Motus et bouches cousues

30 avril 2014 | Le Quotidien

Construit à l’origine pour héberger les victimes de la maladie d’Alzheimer, le bâtiment qui est en train de voir le jour à Gasperich est maintenant censé accueillir des jeunes en cours de réinsertion sociale. Le syndicat d’intérêt local estime qu’il a été dupé. Et monte au créneau.
 
Dans son édition de la semaine précédente, Le Quotidien avait déjà fait état des événements ubuesque qui se déroulent à Gasperich. Et plus précisément au fond d’une impasse (!), rue Lemerwee, au numéro 15.
 
Celui-ci se trouve dans la périphérie directe de la cité Sauerwiss, le plus grand quartier social de la capitale avec 415 logements. Le Fonds du logement, déjà porteur de tout cet ensemble résidentiel, souhaitait y ajouter un domicile protégé pour Alzheimer. La fin du gros œuvre est proche mais entre-temps, la vingtaine de pensionnaires prévue a changé de nature: ce sont des jeunes en quête d’inclusion sociale qui devraient habiter là.
 
Ce changement d’affectation, qui commence à faire du bruit aujourd’hui sur la place publique, a toutefois déjà fait couler pas mal d’encre dans les coulisses. En juin 2010, le bourgmestre accuse réception d’une modification de l’autorisation de bâtir.
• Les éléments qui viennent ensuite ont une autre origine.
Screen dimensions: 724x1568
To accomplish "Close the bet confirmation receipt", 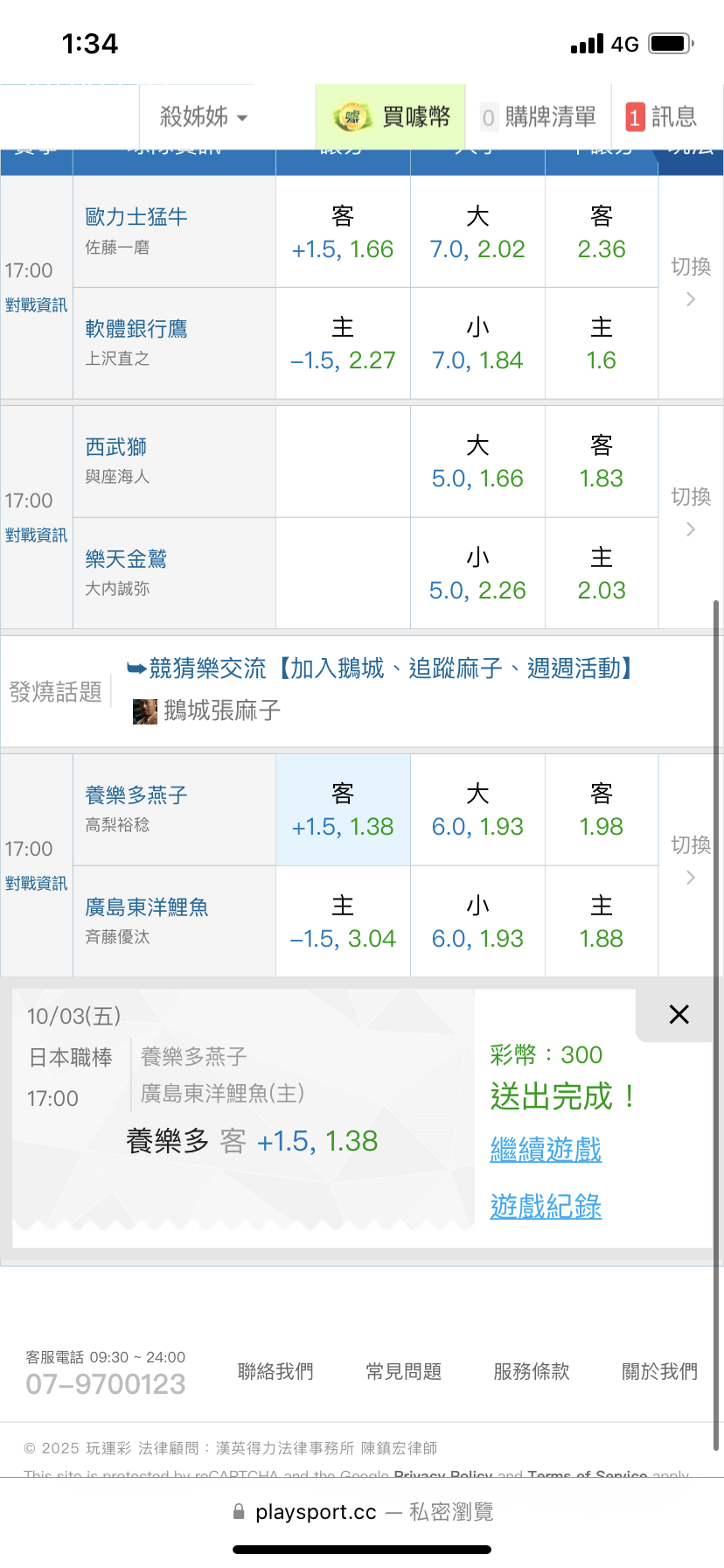I will tap(679, 1015).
Et il répond (en date du 21 octobre 2010) au cabinet d’architectes Schmitz & Hoffmann par ces termes : «La modification de l’autorisation de bâtir sollicitée porte sur un changement de destination de l’immeuble en voie de construction pour lui donner une affectation : foyer d’accueil pour garçons (Jongenheem). Il ne m’est pas possible de réserver une suite favorable à votre requête.»
 
Dans ce même courrier est encore précisé qu’une modification du PAP, délivré le 11 juin 2009, sous le n°226.2A.2009 est obligatoire (…)
 
«Si tel n’était pas le cas, je me verrais contraint de fermer le chantier.» Impossible d’être plus explicite.
 
Comme si de rien n’était
 
Une chose est certaine, cet avertissement n’a pas été suivi du moindre effet.
 
Serait-ce la conséquence de la lettre adressée le 19 novembre dernier au bourgmestre par le président du Fonds du logement, Daniel Miltgen, écrivant alors: «Je me permets de souligner qu’il ne s’agit pas, à mon avis, d’un changement d’affectation. Que ce soit pour l’accueil de personnes atteintes de maladies ou pour celui de jeunes à problèmes multiples, il s’agit toujours de vocations similaires et d’entraide à autrui.»
 
Le syndicat d’intérêt local ne l’entend pas de cette oreille là. Le 20avril, le président, François Dahm, et la secrétaire, Jacquie Lakaff, ont pris leurs plumes pour écrire au bourgmestre. Histoire de lui rafraîchir la mémoire et lui rappeler les conclusions émises au mois d’octobre, à savoir la fermeture d’un chantier qui continue à progresser allègrement puisqu’il en est actuellement au stade de la couverture de la toiture.
 
Deux jours plus tard, le syndicat a récidivé en s’adressant cette fois à Marie-Josée Jacobs, ministre de la Famille et de l’Intégration, à Daniel Miltgen, président du Fonds du logement, au collège échevinal, à Maurice Bauer, vice-président du CSV, circonscription Centre, et à René Roeder, président de la section CSV Gasperich.
 
Il n’est pas nécessaire de lire entre les lignes. Le syndicat d’intérêt local dit clairement qu’il était favorable au plan d’aménagement particulier en vue de la construction d’un domicile protégé Alzheimer.
 
Il dit de manière tout aussi limpide qu’«un changement d’affectation du foyer Alzheimer en un Jongenheem ne serait de toute façon pas acceptable pour les habitants du quartier.»
 
Le bras de fer est engagé. Et cette détermination n’est pas à prendre à la légère aussi bien du côté de la commune que du Fonds du logement.